Dans une interview accordée à Marianne, Jean-Luc Mélenchon a commenté la candidature aux régionales d’Ilham Moussaïd. Cette jeune femme voilée est candidate sur la liste NPA du Vaucluse. Pour le sénateur, cette candidature, ce « n’est franchement pas une bonne idée » et « tout ça est régressif ». Bloggeur sur Rue89 et militant au NPA, Philippe Marlière, lui répond.


Cher Jean-Luc,


Nous avons eu droit à la grand messe sur l’identité nationale des sécuritaires Besson-Hortefeux (un « débat » pour attrape-nigauds ou pour fachos de tout poil). Puis, ce fut au tour du couple Gérin-Raoult, les pieds-nickelés de l’ordre républicain (et « éradicateurs » de burqas). Aujourd’hui, nous enchaînons avec la chasse à la candidate « islamiste » du NPA. Manque de pot, cette fois-ci, c’est toi qui lance la meute contre Ilham Moussaïd. Que tu le fasses à partir d’une feuille réactionnaire (la mal-nommée Marianne) ajoute encore au trouble.


Tu dis que cette candidature est « régressive ». Qu’en sais-tu ? Connais-tu la candidate ? As-tu discuté avec elle de ses opinions politiques ? Qu’est-ce qui te permet de douter de son engagement féministe, laïque et de gauche ?

Tu affirmes que cette candidature est « immature ». Pourquoi ? En quoi le choix d’une femme dont les parents sont issus de l’immigration serait « immature » ? Cette initiative que tu qualifies subtilement de « racoleuse » vise en réalité à présenter une jeune femme d’origine populaire et qui est politiquement active dans sa région. Où est le mal ?

En quoi Ilham Moussaïd est-elle une candidate religieuse ?

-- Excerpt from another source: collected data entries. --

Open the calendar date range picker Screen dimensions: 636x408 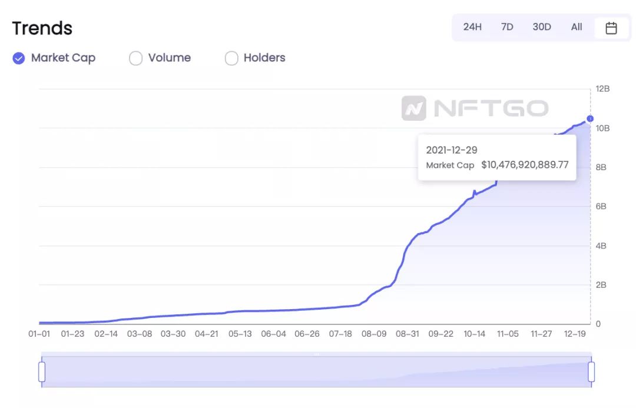click(x=611, y=28)
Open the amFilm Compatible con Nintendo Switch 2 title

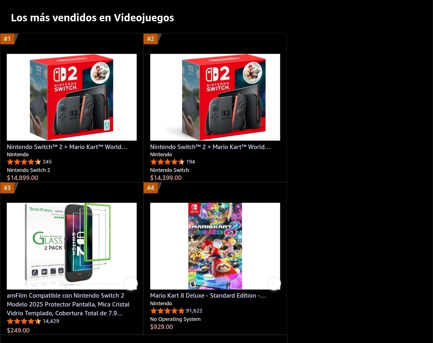[x=68, y=304]
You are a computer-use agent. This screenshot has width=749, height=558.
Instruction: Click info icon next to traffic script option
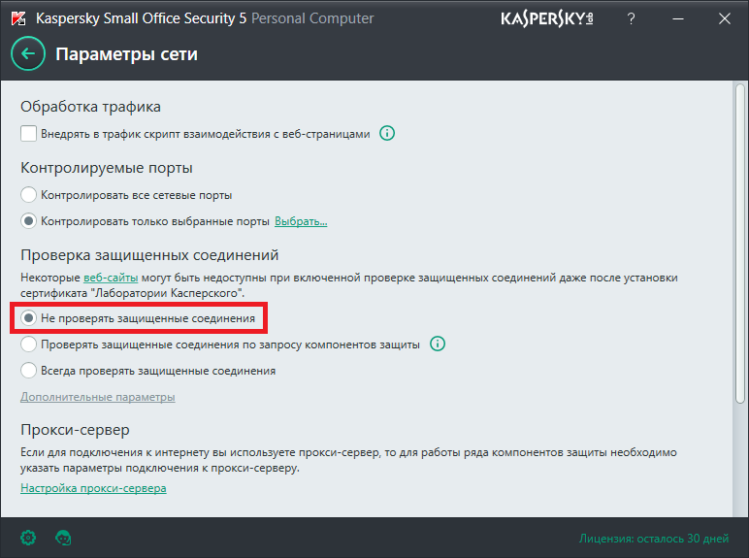click(387, 134)
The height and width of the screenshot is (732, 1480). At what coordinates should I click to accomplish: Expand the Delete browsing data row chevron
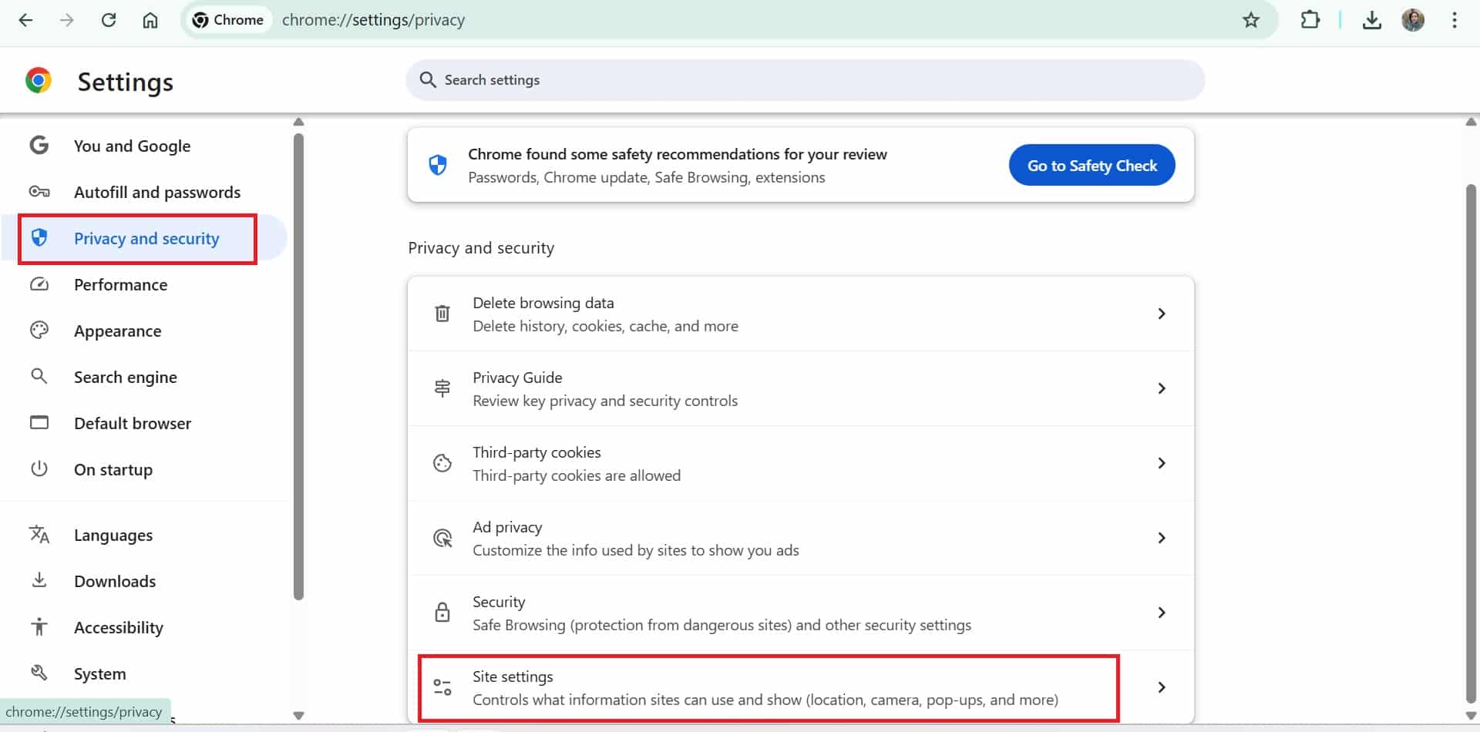tap(1161, 314)
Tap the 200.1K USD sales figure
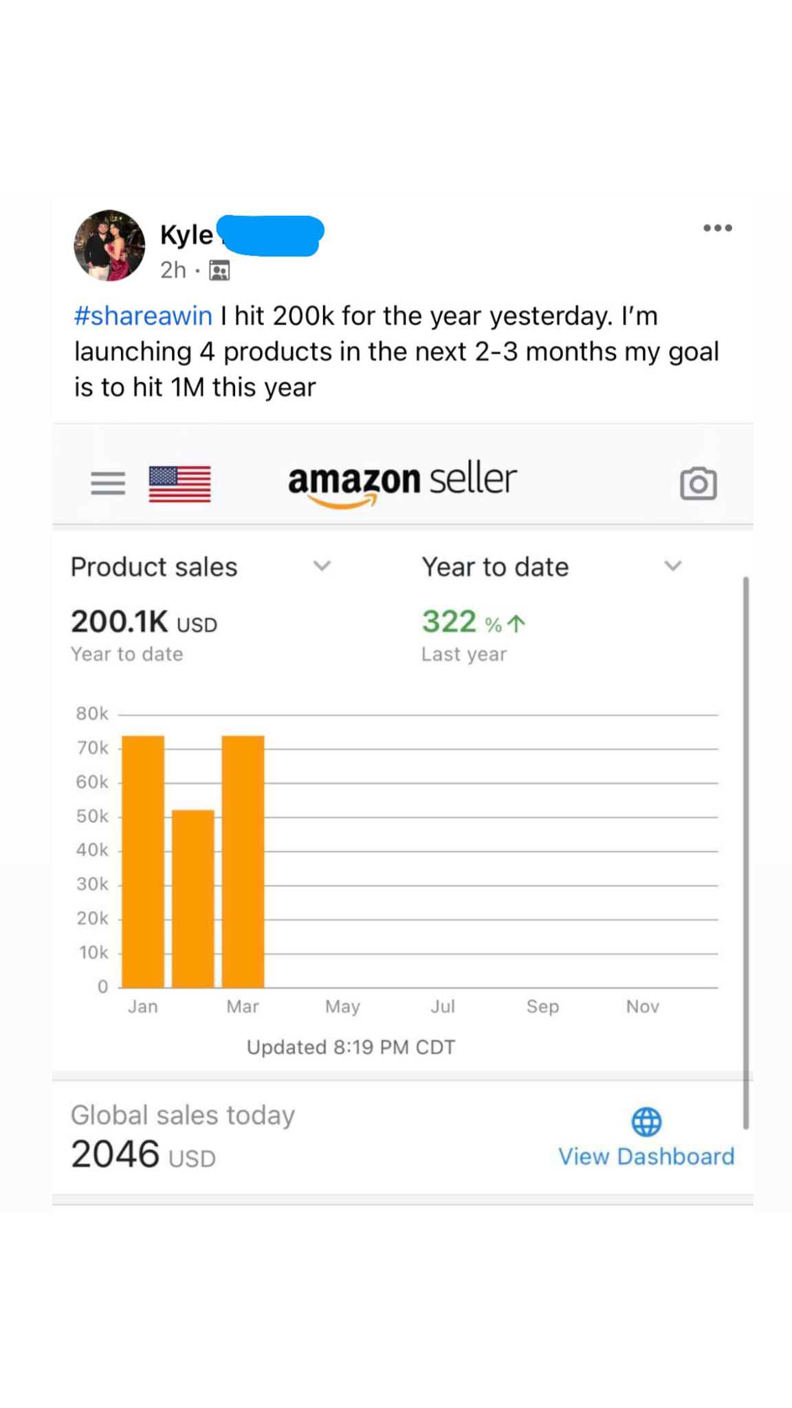Screen dimensions: 792x1408 (144, 622)
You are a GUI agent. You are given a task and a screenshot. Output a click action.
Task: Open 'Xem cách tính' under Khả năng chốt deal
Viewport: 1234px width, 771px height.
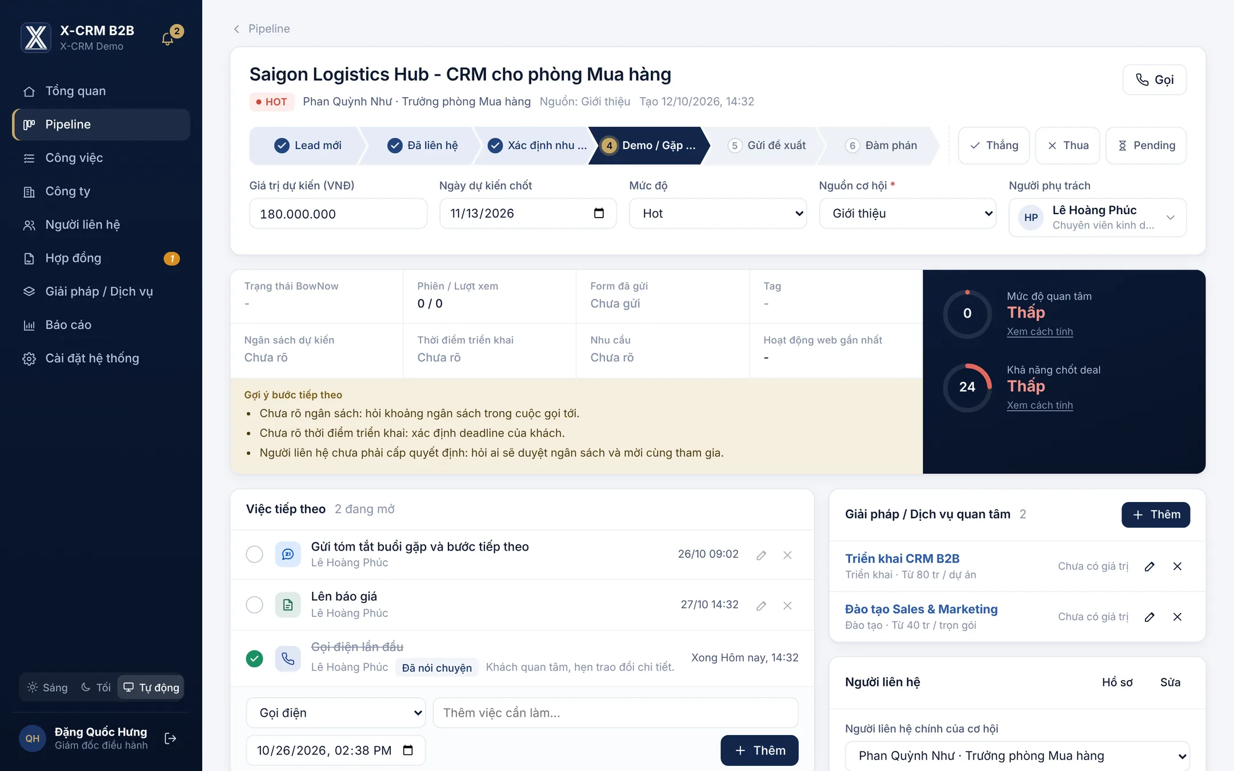point(1040,405)
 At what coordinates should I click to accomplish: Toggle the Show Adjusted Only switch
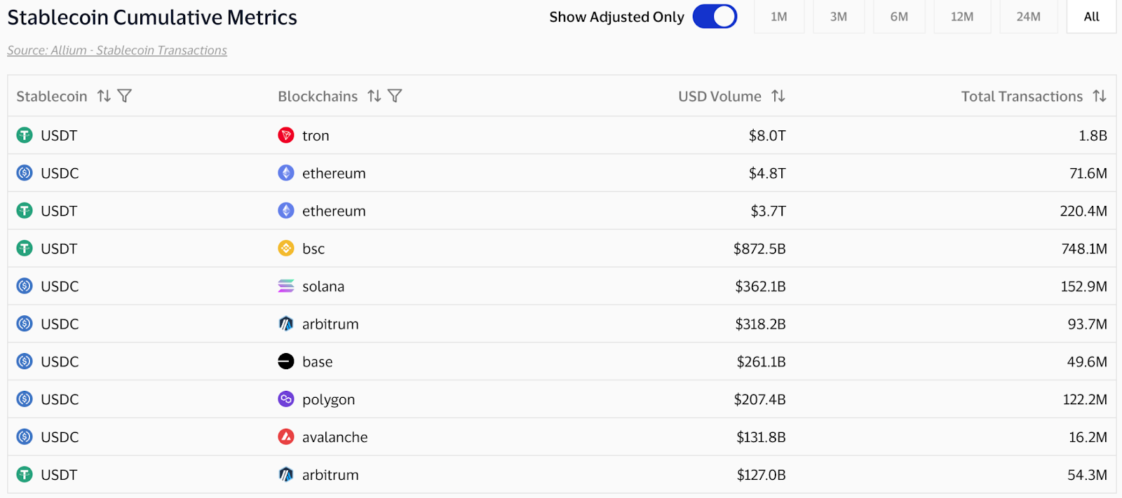715,17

On peut opposer cet acte pleinement politique à la pitoyable drague des « minorités visibles » par les partis de gauche (un terme hypocrite et impropre, car on sait bien que l’on s’intéresse ici au caractère ethnique des personnes). Dans ce cas, contre la mise en scène de la couleur sur une liste, des partis de la gauche laïque cèdent quelques strapontins à des minorités normalement invisibles. Qu’as-tu à dire de cette tartufferie électorale ?

Plus fort encore : tu affirmes que le NPA « entraîne le débat sur le terrain religieux ». En quoi Ilham Moussaïd est-elle une candidate religieuse ? Rien dans son discours public de militante ne te permet d’étayer cette accusation gratuite.


Allons, cessons de tourner autour du pot : ce qui te pose problème, ce n’est ni la candidate, ni ses origines ethniques ou sociales, mais le fait qu’elle porte un foulard. Un foulard ! Quelle horreur ! Et te voilà déclinant le prêt-à-penser soi-disant laïque : le foulard, c’est mal, ce n’est pas républicain, ce n’est pas progressiste, etc.


Tu es l’un des rares hommes politiques français qui lit, réfléchit, débat, tente de comprendre et d’interpréter le monde tel qu’il est. Quelle déception de te retrouver attablé au café du communautarisme laïcard. Le foulard est un « signe de soumission patriarcale » assènes-tu. Qu’en sais-tu ?


Le foulard n’a intrinsèquement rien à voir avec cela. Dans certaines situations, une femme voilée peut en effet être soumise à la domination masculine, mais c’est loin d’être une règle générale. Inversement, nombre de femmes en apparence « libérées » et « modernes » vivent sous le joug tyrannique de conjoints.


La domination patriarcale s’inscrit avant tout dans les rapports hommes-femmes au quotidien. Une femme qui a librement décidé de porter le voile et qui mène une existence autonome sera toujours plus libre que celle sans voile qui, du foyer au bureau, sera cantonnée à des rôles mineurs, parce que femme.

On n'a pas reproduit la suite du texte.